**FRAGMENTO DEL TEXTO:**
****************************************

El caso del bebé nacido por subrogación y abandonado en Córdoba no es solo una tragedia: es un síntoma de un sistema que mira para otro lado. Aquí no hablamos de un error aislado; hablamos de un vacío legal que convierte a los niños en mercancía y a los adultos en actores sin responsabilidades claras. Cuando el derecho calla, otros deciden por nosotros. Y casi siempre deciden mal.
El interés superior del niño no puede ser letra muerta en un contrato ni una frase decorativa en una resolución judicial. En este caso, quedó claro: identidad incierta, filiación quebrada, protección inexistente. El niño fue tratado como un “producto fallado”, la gestante como un instrumento y la comitente como un juez parcial de su propio deseo. Cada decisión ajena a la ley fue un golpe directo a la dignidad de quien menos puede defenderse: el menor.
Frente a este drama, algunos proponen prohibir la subrogación. Prohibir parece moralmente cómodo, pero es un espejismo. La prohibición no elimina la práctica: solo la empuja a la clandestinidad. Y en la clandestinidad los niños pierden derechos, las mujeres pierden autonomía y la justicia pierde relevancia. Prohibir es fácil. Regular es difícil. Pero lo difícil es lo que protege, lo que garantiza seguridad jurídica y respeto por la vida.

****************************************

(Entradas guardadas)
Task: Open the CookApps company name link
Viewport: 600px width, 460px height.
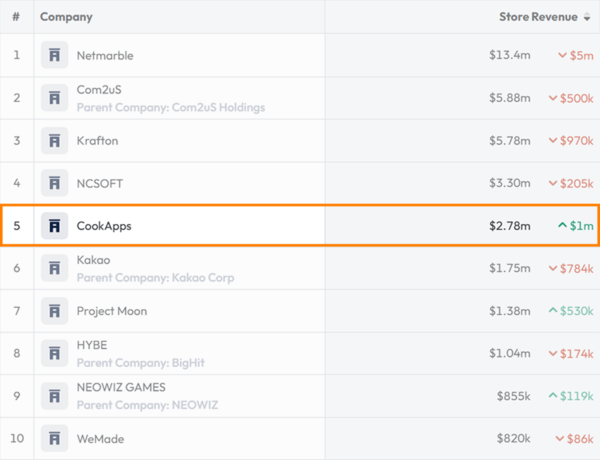Action: point(104,226)

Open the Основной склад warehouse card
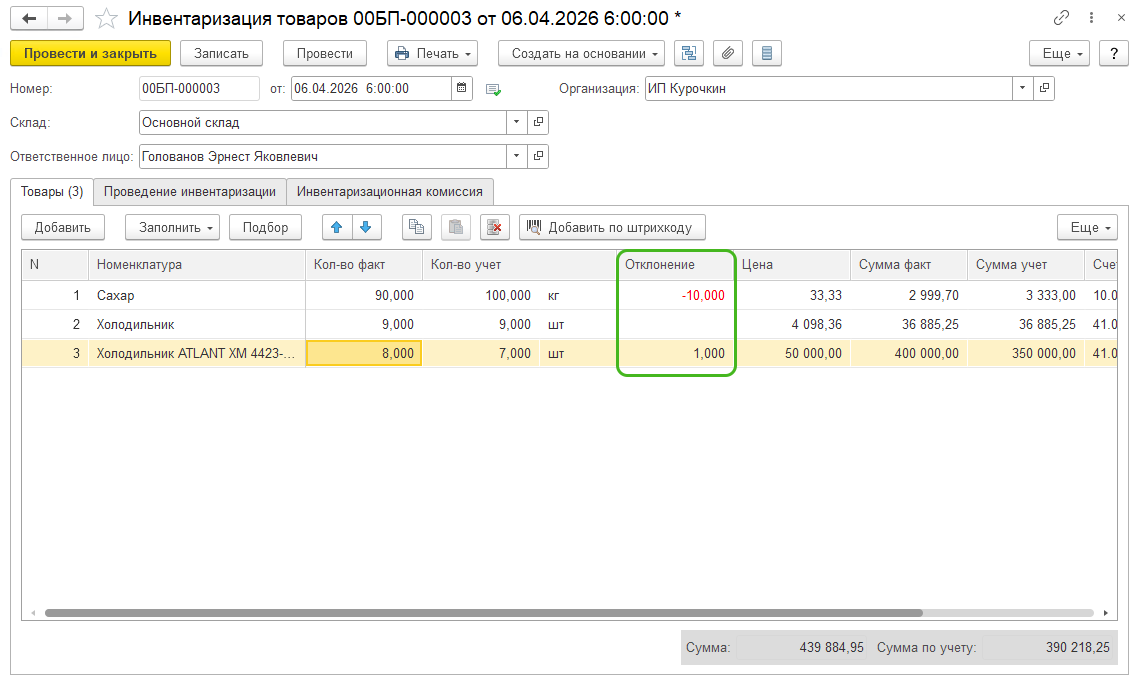point(538,122)
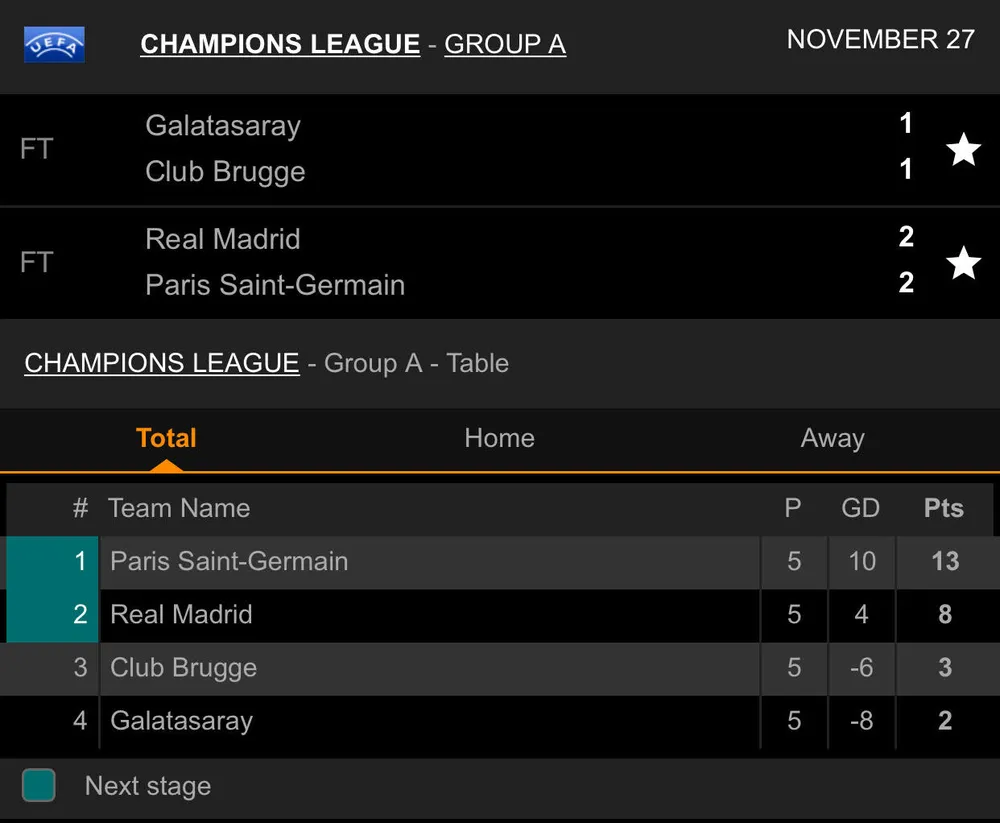Screen dimensions: 1000x823
Task: Select Real Madrid row in the table
Action: 181,614
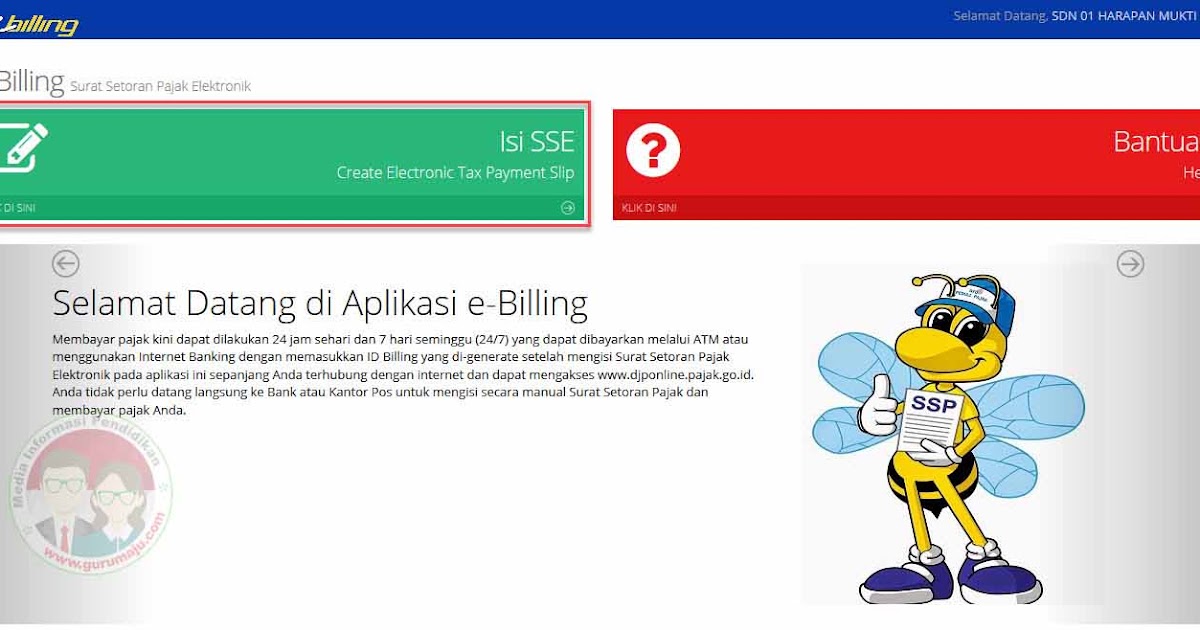Click the SSP paper held by the bee
The image size is (1200, 630).
931,422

****************************************

Según el texto sobre el bebé nacido por subrogación en Córdoba, ¿adónde empuja la prohibición a esa práctica?

**RESULTADO DE LA TAREA:**
A la clandestinidad.